• **Input data**:
************
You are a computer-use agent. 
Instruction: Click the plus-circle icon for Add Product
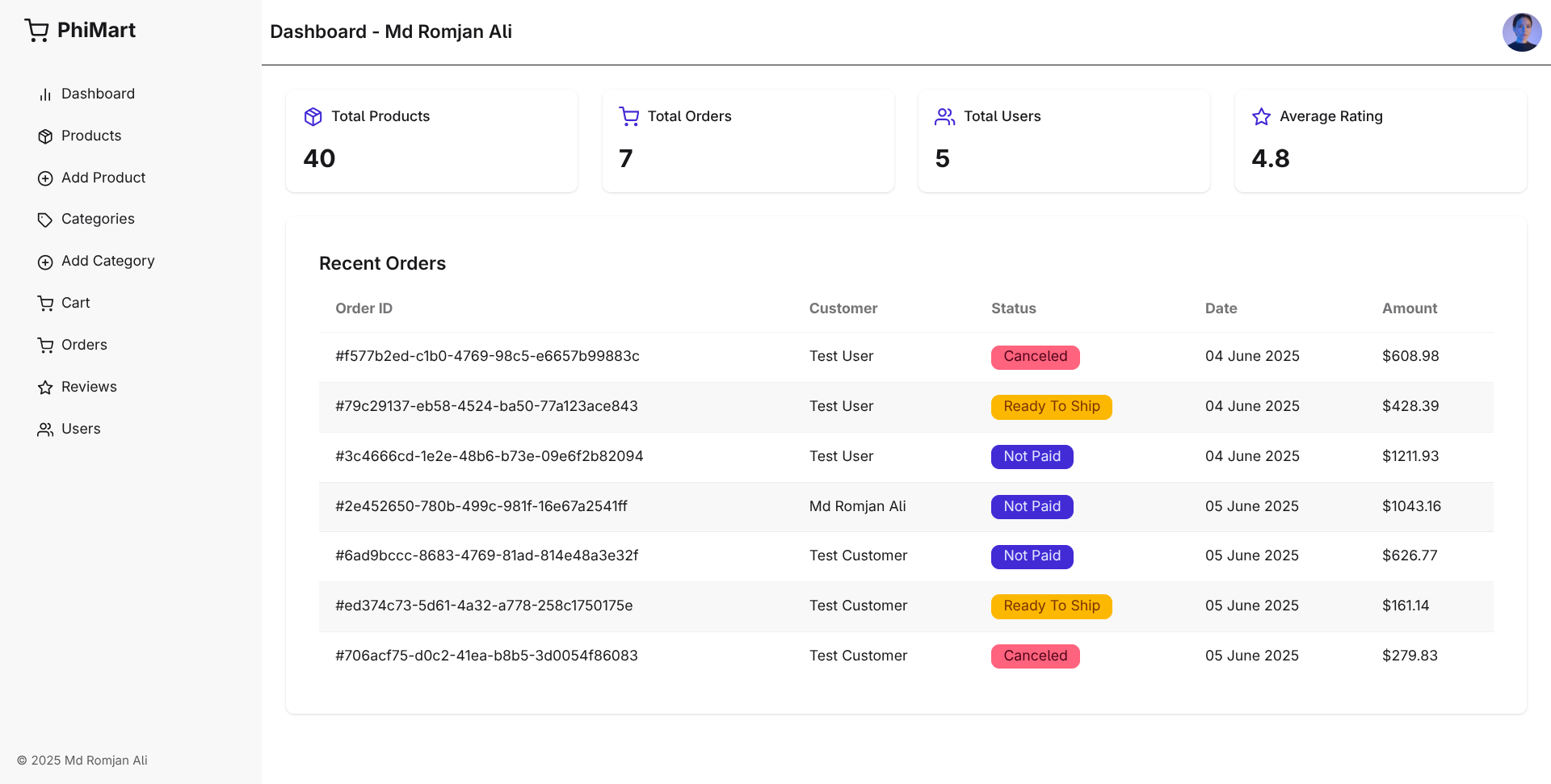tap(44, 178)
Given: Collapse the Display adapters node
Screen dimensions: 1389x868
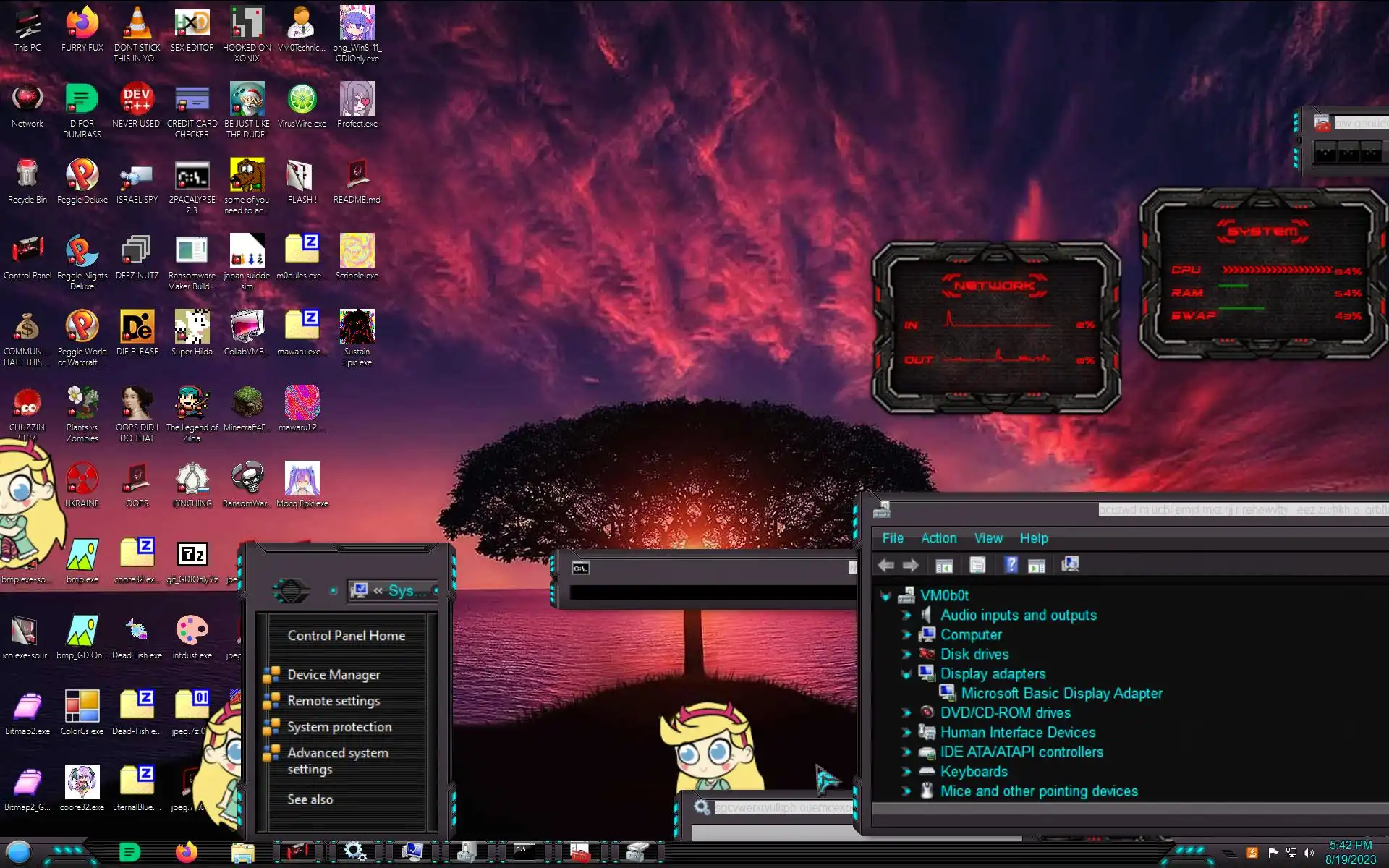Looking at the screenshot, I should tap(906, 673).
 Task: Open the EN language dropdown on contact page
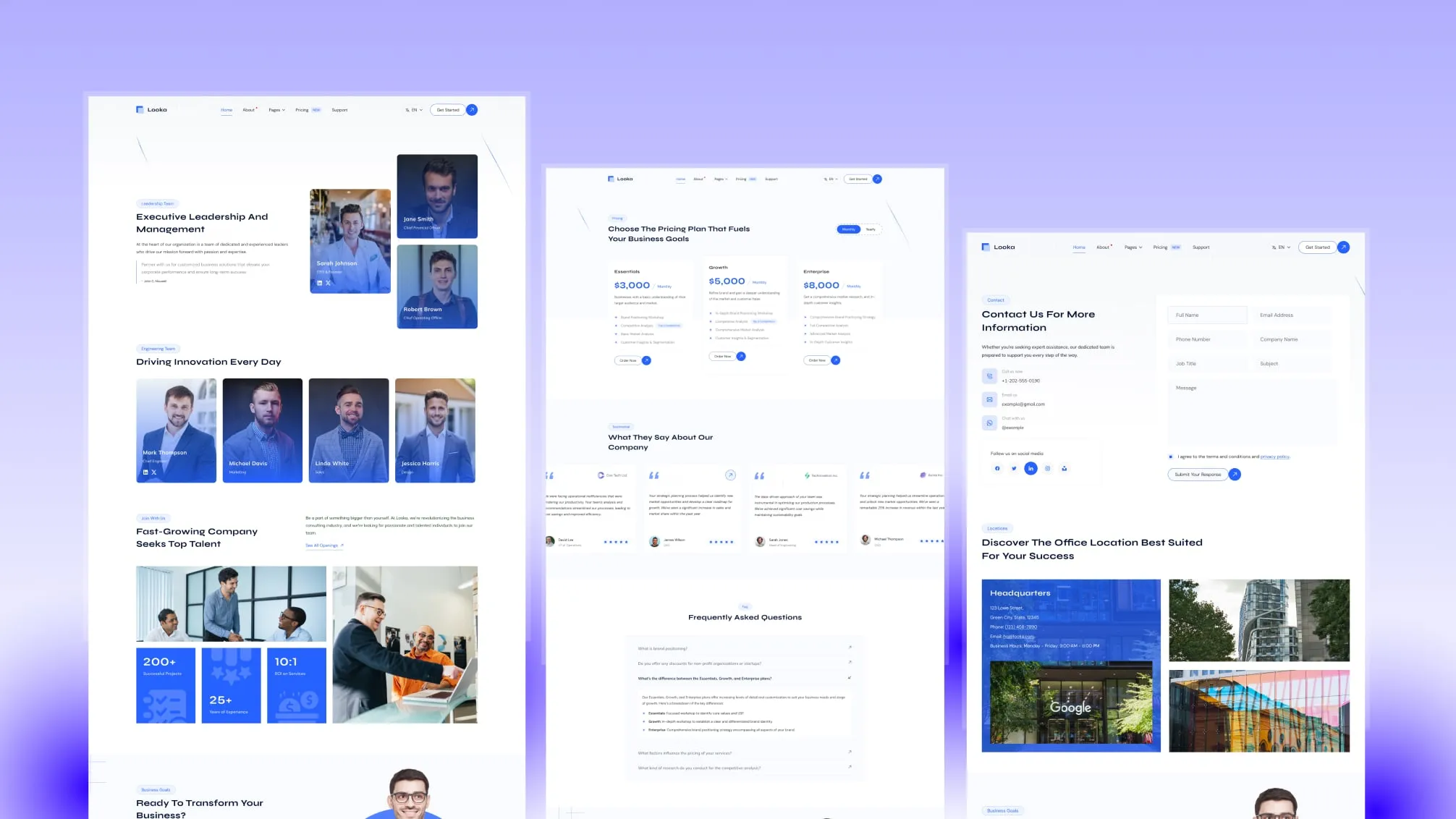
************
• **Exercise**:
Reproduce, exactly and with no pictures, the lines from the line containing "Given: Collapse the Display adapters node" through the closing line of the data above, keeping both ends.

• **Task solution**:
Given: Collapse the Display adapters node
Screen dimensions: 1389x868
Looking at the screenshot, I should tap(906, 673).
 Task: Open the EN language dropdown on contact page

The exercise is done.